Both believe that the current robot industry overly depends on task-specific, hardware-specific customized solutions, lacking a “general brain” that can be generalized and scaled. This severely limits robots’ application potential and adoption speed in the real world. Therefore, in the later stages at Meta, they began incubating a project to build a hardware-agnostic foundational robot model. In early 2023, Pathak and Gupta decided to leave Meta and pursue full-time entrepreneurship. They are convinced that the future of the robot industry lies not in creating more “bodies,” but in providing a powerful, shareable “brain.”

GPT-3 Moment in the Robot Industry

Rewinding to 2023, intelligent robots were everywhere, but each robot required training dedicated algorithms from scratch, leading to long R&D cycles, high costs, and inability to share capabilities across different robots. A persistent challenge in embodied intelligence industry is: how to achieve good generalization? Generalization here means that abilities learned on one robot can be quickly transferred to another.

This is extremely difficult because: the physical world is highly complex, uncertain, and dynamic, and robots need to generalize across perception, decision-making, and execution.
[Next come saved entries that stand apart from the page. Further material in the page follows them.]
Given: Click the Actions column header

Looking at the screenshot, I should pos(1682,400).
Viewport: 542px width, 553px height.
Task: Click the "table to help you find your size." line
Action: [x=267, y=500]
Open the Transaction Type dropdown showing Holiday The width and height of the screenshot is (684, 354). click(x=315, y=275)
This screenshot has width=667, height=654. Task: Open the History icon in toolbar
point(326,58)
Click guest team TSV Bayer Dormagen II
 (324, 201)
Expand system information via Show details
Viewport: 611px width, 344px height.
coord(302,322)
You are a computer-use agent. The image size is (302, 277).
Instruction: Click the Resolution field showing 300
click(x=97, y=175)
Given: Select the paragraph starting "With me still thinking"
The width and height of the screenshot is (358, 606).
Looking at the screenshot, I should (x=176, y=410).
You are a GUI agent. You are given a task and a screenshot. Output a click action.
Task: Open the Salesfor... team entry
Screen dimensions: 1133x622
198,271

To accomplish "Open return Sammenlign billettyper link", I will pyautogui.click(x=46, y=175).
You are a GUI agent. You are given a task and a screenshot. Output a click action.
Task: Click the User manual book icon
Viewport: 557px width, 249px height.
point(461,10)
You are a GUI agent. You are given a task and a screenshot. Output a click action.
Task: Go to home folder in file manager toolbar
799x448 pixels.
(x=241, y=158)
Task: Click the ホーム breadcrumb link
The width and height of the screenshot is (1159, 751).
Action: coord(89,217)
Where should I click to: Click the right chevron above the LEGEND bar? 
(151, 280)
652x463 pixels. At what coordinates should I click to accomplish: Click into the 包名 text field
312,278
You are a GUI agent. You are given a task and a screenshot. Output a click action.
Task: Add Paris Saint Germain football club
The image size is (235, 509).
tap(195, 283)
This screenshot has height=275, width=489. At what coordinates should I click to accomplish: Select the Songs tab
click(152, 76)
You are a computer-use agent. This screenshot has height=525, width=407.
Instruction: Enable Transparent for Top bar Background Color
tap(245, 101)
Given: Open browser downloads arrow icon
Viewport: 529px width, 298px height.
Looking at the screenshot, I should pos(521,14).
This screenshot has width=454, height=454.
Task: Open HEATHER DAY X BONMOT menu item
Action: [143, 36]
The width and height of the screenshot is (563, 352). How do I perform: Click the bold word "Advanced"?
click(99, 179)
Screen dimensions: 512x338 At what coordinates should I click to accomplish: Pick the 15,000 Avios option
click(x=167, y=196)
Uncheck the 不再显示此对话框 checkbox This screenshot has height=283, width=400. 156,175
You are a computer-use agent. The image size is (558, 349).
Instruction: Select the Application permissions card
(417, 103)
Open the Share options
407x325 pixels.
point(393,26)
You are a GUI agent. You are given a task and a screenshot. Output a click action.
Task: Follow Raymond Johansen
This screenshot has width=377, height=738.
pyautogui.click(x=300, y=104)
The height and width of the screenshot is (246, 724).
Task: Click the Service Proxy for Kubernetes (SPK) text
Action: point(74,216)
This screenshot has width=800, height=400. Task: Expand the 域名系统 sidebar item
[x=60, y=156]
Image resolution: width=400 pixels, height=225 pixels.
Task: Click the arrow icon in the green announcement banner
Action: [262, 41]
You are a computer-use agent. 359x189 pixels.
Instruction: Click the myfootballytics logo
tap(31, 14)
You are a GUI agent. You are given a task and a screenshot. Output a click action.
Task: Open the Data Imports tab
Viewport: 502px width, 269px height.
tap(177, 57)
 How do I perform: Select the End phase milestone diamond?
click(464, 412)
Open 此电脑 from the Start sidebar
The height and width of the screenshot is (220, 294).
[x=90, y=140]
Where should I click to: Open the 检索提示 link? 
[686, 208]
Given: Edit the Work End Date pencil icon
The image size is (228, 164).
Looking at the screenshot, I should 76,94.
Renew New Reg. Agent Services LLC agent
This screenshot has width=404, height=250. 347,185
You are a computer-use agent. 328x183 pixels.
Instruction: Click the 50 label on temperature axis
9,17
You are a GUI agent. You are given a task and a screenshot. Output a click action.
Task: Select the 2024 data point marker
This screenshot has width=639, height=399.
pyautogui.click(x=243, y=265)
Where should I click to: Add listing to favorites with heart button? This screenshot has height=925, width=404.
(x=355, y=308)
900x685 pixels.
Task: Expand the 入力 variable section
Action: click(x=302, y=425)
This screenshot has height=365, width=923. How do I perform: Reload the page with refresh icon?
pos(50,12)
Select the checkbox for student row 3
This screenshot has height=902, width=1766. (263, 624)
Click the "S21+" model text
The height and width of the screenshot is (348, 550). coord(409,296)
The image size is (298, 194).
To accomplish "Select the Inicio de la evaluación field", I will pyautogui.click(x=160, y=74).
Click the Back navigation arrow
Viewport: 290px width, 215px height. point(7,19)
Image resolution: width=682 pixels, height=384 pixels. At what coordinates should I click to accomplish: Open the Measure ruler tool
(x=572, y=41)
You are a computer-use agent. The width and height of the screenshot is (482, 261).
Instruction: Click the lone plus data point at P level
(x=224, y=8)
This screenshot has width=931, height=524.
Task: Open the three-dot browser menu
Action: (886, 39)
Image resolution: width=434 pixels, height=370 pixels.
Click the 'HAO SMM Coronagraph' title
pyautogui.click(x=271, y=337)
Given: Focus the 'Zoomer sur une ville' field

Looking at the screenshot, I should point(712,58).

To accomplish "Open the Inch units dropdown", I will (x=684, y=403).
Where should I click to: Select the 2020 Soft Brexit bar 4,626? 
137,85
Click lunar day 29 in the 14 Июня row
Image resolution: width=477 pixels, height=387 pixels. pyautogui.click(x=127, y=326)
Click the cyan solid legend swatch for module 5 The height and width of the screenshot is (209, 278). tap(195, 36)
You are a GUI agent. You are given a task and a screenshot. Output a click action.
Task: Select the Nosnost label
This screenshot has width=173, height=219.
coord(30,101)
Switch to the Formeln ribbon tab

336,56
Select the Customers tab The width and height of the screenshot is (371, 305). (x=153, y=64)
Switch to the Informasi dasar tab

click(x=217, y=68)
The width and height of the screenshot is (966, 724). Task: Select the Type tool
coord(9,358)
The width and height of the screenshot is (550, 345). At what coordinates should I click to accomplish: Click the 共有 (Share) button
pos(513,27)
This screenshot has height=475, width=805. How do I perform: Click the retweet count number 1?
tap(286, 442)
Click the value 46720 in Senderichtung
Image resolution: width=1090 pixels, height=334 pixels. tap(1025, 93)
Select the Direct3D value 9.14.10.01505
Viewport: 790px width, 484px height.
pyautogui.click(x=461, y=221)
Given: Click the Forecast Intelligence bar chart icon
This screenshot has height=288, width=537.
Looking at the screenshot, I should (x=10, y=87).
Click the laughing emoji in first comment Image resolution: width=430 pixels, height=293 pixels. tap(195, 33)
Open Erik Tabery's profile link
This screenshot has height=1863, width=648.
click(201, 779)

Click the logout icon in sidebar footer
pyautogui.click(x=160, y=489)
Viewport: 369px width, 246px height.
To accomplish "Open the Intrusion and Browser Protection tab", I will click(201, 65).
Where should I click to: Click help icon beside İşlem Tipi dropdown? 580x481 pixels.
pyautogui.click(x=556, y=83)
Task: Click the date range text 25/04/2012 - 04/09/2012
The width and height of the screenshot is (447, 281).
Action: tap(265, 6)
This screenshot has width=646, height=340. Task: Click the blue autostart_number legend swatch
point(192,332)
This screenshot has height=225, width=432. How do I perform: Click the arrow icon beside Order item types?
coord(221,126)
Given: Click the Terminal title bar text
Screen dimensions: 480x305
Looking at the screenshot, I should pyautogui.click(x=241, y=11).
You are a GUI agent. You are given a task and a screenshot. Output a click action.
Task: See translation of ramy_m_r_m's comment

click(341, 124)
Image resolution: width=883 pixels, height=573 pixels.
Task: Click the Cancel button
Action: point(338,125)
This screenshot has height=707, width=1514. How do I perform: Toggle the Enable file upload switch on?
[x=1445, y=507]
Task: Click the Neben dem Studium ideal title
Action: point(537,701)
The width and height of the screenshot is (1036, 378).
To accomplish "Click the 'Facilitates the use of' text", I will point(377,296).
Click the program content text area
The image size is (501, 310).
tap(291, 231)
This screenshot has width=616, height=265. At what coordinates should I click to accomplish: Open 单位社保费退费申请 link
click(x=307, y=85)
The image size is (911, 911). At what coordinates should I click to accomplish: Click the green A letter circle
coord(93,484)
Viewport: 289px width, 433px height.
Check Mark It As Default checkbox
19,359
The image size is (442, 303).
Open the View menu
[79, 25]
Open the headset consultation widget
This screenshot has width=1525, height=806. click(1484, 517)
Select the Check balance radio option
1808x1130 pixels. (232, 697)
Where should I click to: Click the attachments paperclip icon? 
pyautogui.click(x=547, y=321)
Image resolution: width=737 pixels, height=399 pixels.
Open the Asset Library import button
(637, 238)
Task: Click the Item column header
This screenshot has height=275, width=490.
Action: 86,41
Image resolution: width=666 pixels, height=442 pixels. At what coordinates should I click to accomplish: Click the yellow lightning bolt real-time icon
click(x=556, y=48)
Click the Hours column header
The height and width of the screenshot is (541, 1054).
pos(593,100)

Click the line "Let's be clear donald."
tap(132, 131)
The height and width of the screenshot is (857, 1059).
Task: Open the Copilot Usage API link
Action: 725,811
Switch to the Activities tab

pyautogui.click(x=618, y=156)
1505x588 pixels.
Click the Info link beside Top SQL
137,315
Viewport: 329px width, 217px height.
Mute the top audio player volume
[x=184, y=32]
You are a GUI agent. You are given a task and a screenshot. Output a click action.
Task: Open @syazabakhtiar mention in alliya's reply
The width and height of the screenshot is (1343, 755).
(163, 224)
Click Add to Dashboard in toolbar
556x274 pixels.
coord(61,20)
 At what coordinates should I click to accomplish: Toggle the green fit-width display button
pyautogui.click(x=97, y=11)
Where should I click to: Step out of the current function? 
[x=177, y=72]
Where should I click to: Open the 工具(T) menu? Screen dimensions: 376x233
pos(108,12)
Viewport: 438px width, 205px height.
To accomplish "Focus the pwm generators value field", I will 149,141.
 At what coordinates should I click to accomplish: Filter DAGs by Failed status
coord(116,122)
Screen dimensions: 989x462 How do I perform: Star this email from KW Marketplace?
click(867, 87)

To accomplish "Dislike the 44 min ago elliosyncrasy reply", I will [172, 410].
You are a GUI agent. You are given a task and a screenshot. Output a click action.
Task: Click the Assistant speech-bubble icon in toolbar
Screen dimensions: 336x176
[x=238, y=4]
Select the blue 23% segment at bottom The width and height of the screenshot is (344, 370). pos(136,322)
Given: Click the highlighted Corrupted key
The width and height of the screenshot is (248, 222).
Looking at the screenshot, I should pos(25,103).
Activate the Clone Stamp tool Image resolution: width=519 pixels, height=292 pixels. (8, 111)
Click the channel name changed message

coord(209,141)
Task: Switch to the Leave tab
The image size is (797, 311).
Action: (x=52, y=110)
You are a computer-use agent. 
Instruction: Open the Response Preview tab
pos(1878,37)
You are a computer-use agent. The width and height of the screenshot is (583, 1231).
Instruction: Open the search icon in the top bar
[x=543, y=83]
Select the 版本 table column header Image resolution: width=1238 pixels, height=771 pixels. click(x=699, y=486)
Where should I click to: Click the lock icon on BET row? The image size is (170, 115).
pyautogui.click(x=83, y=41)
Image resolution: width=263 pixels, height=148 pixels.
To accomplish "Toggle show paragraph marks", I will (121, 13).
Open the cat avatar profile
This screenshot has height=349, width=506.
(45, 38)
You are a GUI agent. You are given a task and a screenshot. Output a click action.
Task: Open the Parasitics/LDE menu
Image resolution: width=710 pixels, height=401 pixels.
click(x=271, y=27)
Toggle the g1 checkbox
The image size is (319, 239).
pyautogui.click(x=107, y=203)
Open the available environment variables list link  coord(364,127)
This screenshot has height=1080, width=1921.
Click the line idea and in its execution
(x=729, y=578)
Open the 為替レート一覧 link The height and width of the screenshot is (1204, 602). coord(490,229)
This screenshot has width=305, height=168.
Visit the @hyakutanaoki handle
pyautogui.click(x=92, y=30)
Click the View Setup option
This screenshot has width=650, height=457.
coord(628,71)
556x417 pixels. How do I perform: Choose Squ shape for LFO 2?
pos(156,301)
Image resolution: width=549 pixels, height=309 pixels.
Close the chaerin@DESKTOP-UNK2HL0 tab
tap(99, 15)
For example, variations in lighting, weather, cluttered backgrounds, and occlusions can cause dramatic changes in visual sensor data distribution. Even if simple tasks (like grasping or walking) are learned, combining them into complex tasks (such as “open the fridge, take out a drink, and pour into a cup”) exponentially increases the decision space.

Three Major Technical Paths of Skild Brain to Solve Generalization

Large-scale Multimodal Pretraining: Learning physical commonsense from online videos, simulation environments, and real robot data to establish universal representations across scenarios

Hardware-Agnostic Architecture: Using abstraction layers to decouple perception and decision logic from specific mechanical structures, enabling the same model to be deployed on wheeled, legged, or arm-type robots

Continuous Learning Mechanism: Robots generate data during task execution, which is sent back to the cloud for ongoing model optimization, allowing experiences from all robots to benefit the entire network

Skild AI does not manufacture robot hardware but aims to install a “general brain” in all robots. Its founders claim they are creating a “GPT-3 moment” for embodied intelligence. Skild Brain can separate software from hardware, avoiding being constrained by a single hardware design. At the same time, it greatly lowers industry barriers, allowing other robot manufacturers or integrators to focus on hardware optimization and scene deployment, simply calling Skild Brain’s API to access advanced intelligence, greatly accelerating robot application adoption.

The commercial prospects are equally promising. In industrial and commercial sectors, robots on production lines won’t need to shut down for minor faults; in disaster rescue, robots with “limbs and parts” can still perform tasks; in consumer markets, a single “brain” can be “re-skinned” for different uses, significantly reducing costs. These technological foundations are reshaping perceptions of AGI—relying solely on digital knowledge cannot build true AGI; machine agents must learn through “practice” and understand real-world operation laws physically.